Observamos una deriva alarmante en los expresidentes de la era pre-15M. Aquellos que gestionaron el país antes de que las plazas exigieran una democracia real, parecen hoy empeñados en tejer una red neuronal que castigue cualquier avance que se salga de su control.
- Aznar camina abiertamente dando consignas y marcando la doctrina de la confrontación total desde su atalaya en FAES.
- Felipe González, por su parte, parece obsesionado con quitarle al actual Gobierno progresista la chaqueta de pana que él mismo calzó hace décadas.
Ambos comparten un objetivo: preservar un sistema donde solo ellos y sus herederos tengan la llave de las instituciones. Al deslegitimar al Gobierno actual como una anomalía peligrosa, están dando un cheque en blanco a los radicales.
La Derecha Borroka es la fuerza de choque resultante de este clima.

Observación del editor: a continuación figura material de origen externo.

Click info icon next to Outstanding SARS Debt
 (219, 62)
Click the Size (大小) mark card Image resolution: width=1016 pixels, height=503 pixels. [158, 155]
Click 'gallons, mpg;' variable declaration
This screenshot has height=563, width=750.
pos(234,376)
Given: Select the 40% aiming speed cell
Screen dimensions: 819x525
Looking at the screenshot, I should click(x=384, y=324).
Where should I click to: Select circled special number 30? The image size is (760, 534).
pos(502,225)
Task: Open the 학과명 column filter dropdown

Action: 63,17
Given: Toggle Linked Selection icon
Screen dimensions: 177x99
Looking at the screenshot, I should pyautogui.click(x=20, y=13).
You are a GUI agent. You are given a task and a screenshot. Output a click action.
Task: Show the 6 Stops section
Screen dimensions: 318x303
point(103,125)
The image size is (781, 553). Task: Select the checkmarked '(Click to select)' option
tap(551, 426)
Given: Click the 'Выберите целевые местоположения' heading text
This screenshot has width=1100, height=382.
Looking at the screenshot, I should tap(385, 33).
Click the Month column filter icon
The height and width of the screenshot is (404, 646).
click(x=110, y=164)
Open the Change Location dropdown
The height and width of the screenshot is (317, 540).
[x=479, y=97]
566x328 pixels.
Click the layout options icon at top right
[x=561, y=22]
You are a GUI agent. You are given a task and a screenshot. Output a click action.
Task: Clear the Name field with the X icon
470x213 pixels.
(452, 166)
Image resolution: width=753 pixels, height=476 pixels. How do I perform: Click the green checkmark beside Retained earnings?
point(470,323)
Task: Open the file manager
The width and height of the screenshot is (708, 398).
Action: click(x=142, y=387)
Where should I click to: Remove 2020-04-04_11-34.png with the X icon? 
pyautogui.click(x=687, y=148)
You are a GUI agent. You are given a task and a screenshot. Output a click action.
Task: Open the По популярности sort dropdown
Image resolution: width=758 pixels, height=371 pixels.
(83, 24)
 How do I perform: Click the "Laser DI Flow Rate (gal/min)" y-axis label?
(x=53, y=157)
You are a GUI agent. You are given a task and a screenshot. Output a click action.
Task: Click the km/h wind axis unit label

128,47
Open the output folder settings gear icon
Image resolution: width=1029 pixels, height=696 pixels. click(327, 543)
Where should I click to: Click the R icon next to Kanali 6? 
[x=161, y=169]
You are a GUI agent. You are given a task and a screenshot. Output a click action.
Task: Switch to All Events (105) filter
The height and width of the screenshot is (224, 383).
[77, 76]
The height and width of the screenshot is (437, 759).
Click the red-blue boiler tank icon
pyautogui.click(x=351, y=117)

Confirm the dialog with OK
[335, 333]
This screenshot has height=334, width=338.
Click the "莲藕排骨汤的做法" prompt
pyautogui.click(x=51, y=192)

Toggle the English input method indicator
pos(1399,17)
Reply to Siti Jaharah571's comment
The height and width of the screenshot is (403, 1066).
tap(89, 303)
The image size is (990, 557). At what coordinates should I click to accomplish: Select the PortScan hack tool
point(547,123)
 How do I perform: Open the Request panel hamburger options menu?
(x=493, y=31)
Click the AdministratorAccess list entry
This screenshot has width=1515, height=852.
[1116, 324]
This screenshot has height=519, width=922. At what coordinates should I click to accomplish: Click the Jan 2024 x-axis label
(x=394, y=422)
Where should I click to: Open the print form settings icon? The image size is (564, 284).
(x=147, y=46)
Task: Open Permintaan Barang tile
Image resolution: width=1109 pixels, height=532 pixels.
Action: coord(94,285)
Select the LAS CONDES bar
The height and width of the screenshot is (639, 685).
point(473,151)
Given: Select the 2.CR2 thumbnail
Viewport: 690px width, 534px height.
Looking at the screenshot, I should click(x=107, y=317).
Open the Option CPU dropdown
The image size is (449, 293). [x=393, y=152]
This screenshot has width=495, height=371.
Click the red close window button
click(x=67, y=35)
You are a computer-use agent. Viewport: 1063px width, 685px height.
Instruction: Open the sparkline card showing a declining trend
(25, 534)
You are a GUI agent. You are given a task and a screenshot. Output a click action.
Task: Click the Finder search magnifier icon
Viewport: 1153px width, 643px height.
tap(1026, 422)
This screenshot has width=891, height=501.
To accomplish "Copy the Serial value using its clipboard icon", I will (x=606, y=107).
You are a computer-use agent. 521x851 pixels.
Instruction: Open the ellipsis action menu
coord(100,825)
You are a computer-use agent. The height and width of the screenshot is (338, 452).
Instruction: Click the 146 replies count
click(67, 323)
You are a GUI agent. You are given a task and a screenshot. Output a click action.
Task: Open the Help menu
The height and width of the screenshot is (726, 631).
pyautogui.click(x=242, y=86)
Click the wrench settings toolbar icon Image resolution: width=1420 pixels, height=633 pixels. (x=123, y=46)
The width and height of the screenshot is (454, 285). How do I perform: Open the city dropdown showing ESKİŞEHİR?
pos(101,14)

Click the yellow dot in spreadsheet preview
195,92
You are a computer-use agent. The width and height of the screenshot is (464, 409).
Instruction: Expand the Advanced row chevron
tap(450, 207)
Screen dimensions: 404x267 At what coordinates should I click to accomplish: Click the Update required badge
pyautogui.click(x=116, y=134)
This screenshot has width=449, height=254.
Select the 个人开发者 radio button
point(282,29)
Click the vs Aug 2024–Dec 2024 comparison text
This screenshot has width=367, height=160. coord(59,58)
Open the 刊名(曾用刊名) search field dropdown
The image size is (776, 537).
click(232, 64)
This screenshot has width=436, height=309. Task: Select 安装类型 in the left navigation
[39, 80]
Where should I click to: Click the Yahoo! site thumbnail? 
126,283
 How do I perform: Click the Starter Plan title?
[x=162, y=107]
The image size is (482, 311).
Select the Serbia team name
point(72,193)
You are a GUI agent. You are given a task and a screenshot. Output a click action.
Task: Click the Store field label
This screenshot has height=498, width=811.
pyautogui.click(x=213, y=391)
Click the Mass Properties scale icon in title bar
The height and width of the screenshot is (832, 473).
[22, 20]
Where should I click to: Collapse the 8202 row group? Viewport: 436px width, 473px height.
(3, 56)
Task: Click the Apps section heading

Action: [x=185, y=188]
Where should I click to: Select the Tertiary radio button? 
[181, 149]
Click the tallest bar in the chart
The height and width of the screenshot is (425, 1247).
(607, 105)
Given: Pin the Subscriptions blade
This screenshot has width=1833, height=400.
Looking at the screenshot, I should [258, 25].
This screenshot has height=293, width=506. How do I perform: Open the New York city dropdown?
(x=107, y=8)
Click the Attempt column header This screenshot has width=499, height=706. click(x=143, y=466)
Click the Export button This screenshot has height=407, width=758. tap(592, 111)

Su objetivo es el silenciamiento de la disidencia. Como documenta el reportaje sobre el acoso ultra a activistas y periodistas, la estrategia consiste en trasladar el odio de los canales de Telegram al acoso personal. Mientras Feijóo calla o balbucea condenas tibias, sus "hijos" más radicales buscan que cualquier voz crítica se retire por puro terror.
El PP ha cometido el error histórico de alimentar al monstruo creyendo que podría pastorearlo. Pero la Derecha Borroka ya camina sola.
Como analizamos en El PP ante su propio diablo, engendrar bestias solo garantiza que acaben devorando la casa. Feijóo podrá negar la paternidad en público, pero la historia recordará que esta hija putativa nació bajo su guardia y con la bendición de unos expresidentes que no perdonan que el país haya seguido adelante sin pedirles permiso.